After Sondland, who before accepting his appointment last year was the founder and CEO of Portland-based Provenance Hotels, returned from Europe to Washington, D.C.. But the State Department abruptly told him not to testify today.
That decision, according to a statement released this morning by Sondland's personal attorney, Jim McDermott, "profoundly disappointed" Sondland.
The decision also marks a shift in the Trump administration's approach to the Congressional investigation. Kurt D. Volker, the former special envoy to Ukraine and another person involved in Trump's communication with that country, was allowed to provide testimony Oct. 3, according to the New York Times. Blocking access to Sondland and potentially other sources is likely to ratchet up tensions between Congressional Democrats and Trump's team.

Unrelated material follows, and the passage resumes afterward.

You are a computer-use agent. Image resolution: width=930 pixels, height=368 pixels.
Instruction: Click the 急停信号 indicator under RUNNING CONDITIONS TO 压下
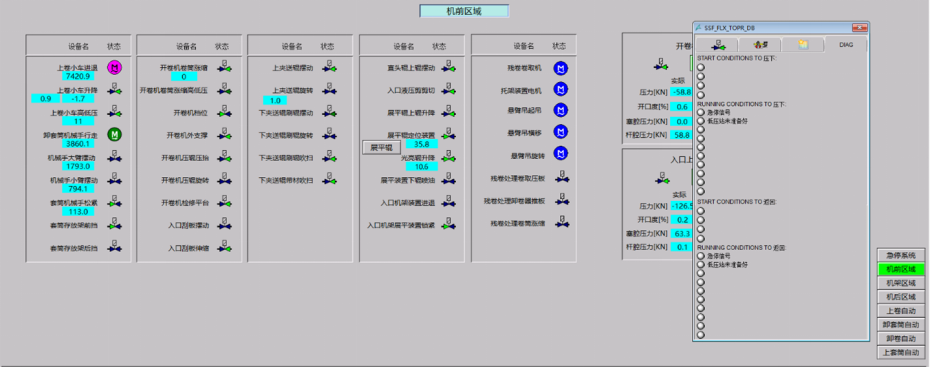pos(701,112)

Here is the statement McDermott provided:
Early this morning, the U.S. Department of State directed Ambassador Gordon Sondland not to appear today for his scheduled transcribed interview before the U.S. House of Representatives Joint Committee. Ambassador Sondland had previously agreed to appear voluntarily today, without the need for a subpoena, in order to answer the Committee's questions on an expedited basis. As the sitting U.S. Ambassador to the EU and employee of the State Department, Ambassador Sondland is required to follow the Department's direction.
Ambassador Sondland is profoundly disappointed that he will not be able to testify today. Ambassador Sondland traveled to Washington from Brussels in order to prepare for his testimony and to be available to answer the Committee's questions. Arrangements had already been made with Joint Committee staff regarding the logistics of his testimony. Ambassador Sondland believes strongly that he acted at all times in the best interests of the United States, and he stands ready to answer the Committee's questions fully and truthfully.
Ambassador Sondland hopes that the issues raised by the State Department that preclude his testimony will be resolved promptly. He stands ready to testify on short notice, whenever he is permitted to appear.